By: Heath Reid
Many people begin feeling ill when riding in the car. This “motion sickness” is especially common for children. It can also be experienced when riding on boats (called “seasickness”) and on amusement park rides. The best way to prevent your child from getting car sick is to understand why it happens and what you can do about it.
What Is Motion Sickness?
Motion sickness occurs when the brain gets mixed signals from your senses. Your eyes may be seeing one thing while your body feels another, and your inner ears sense something else. It throws off your ability to understand what is actually happening, resulting in your body’s confusion and an ill feeling.
Motion sickness is triggered by spinning or rolling motions. For example, a tilt-a-whirl amusement park ride spins quickly, often causing motion sickness for riders. When in a motor vehicle, the up and down motion of driving over hills and around curves can simulate a similar experience.
How Do the Ears Play a Role in Motion Sickness?
The vestibular system in the inner ear helps you maintain your balance.
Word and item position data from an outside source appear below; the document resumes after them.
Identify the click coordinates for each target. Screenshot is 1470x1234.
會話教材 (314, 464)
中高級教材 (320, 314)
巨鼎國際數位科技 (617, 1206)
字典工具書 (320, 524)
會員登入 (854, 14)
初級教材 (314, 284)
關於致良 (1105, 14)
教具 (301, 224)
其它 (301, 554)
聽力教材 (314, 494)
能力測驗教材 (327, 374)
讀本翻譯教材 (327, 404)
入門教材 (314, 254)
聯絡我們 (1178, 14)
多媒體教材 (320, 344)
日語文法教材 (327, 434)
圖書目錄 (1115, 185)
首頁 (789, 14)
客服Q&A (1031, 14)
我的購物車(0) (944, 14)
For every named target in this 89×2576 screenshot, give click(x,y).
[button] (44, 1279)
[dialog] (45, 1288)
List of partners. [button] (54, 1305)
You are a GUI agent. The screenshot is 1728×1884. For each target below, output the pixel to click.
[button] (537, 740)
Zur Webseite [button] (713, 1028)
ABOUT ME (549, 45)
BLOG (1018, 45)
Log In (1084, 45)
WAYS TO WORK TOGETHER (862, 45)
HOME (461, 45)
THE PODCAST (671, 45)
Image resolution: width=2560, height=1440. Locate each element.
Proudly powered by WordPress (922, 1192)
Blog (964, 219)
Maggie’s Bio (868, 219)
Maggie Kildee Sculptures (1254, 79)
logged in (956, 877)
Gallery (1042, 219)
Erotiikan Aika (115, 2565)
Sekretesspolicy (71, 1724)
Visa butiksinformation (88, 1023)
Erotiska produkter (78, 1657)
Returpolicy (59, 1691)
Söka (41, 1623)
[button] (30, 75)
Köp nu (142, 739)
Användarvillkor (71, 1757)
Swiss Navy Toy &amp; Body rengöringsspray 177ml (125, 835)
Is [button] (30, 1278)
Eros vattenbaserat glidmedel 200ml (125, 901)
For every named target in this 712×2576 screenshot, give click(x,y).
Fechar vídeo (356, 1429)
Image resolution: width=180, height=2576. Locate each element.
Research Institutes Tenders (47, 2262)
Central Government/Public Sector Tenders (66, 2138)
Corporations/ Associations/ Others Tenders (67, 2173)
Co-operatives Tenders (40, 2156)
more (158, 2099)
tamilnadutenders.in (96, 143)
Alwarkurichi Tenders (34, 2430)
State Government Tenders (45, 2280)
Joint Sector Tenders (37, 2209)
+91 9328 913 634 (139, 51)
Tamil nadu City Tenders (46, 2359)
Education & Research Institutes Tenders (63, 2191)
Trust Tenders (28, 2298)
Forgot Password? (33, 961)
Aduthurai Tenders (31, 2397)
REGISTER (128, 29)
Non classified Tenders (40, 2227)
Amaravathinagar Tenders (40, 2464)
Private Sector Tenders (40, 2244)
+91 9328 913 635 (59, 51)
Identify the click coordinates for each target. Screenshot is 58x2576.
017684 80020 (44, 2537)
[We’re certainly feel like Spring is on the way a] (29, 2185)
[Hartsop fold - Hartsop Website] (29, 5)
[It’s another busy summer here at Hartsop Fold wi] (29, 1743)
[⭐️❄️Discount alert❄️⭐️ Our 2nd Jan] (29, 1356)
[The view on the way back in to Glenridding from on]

The vestibular system is made up of two sacs and three pairs of semicircular canals.
The sacs are called the saccule and the utricle. Those sacs send messages to the brain about what is happening in the environment around you. They sense your potion of standing or laying down according to gravity.
The semicircular canal pairs contain fluid that moves any time you turn your head—or when a car swerves or goes up and downhills. When these parts of the ear experience topsy turvy motions, they send confusing messages to the brain.
Symptoms of Motion Sickness
Most people experience motion sickness as a dizzy or nauseous feeling. Some people vomit due to motion sickness. More severe symptoms of motion sickness include severe headaches, shallow breathing, extreme tiredness, loss of appetite or pale skin.
In children ages six and under, dizziness is the most common symptom. For people over the age of 12, nausea is the most common feeling. If you are standing or walking—such as on a boat—you may become unsteady and unable to control your balance.
Motion sickness has a genetic link. If one biological parent experiences motion sickness, a child is more likely to have it as well.
Symptoms of motion sickness are often worse for children, especially those under the age of six. It is not related to emotional problems or other health concerns, and children are not able to control how they feel with willpower.
Tips to Prevent and Relieve Car Sickness for Children
Car sickness does not usually last long for children. Typically once the vehicle becomes more steady, symptoms go away. In many cases, a child can get used to the car’s movement, and their symptoms will naturally be relieved. However, there are actions children can take to prevent and reduce motion sickness.
- Focus on a stable object like the horizon
- Look through the front windshield of the car
- Close your eyes and take deep breaths
- Eat lightly before traveling
- Roll down the window to get fresh air
- Avoid reading
Additionally, some natural remedies that help some people avoid and overcome motion sickness include raw ginger and mint. There are also medications such as dimenhydrinate (Dramamine) and scopolamine (Maldemar) which can be taken prior to travel.
Should I See a Doctor for Motion Sickness?
While motion sickness does usually go away on its own, there are situations where you should seek medical attention. If you have dizziness, headache or vomiting that lasts multiple days, you should schedule a doctor’s appointment. If you experience hearing loss or chest pain, get immediate medical attention.
Understanding Motion Sickness Leads to Prevention
Motion sickness is an unfortunate reality for many people, especially children. However, there are ways to prevent it. If you have questions about ongoing car sickness for your child, contact their pediatrician prior to any travel.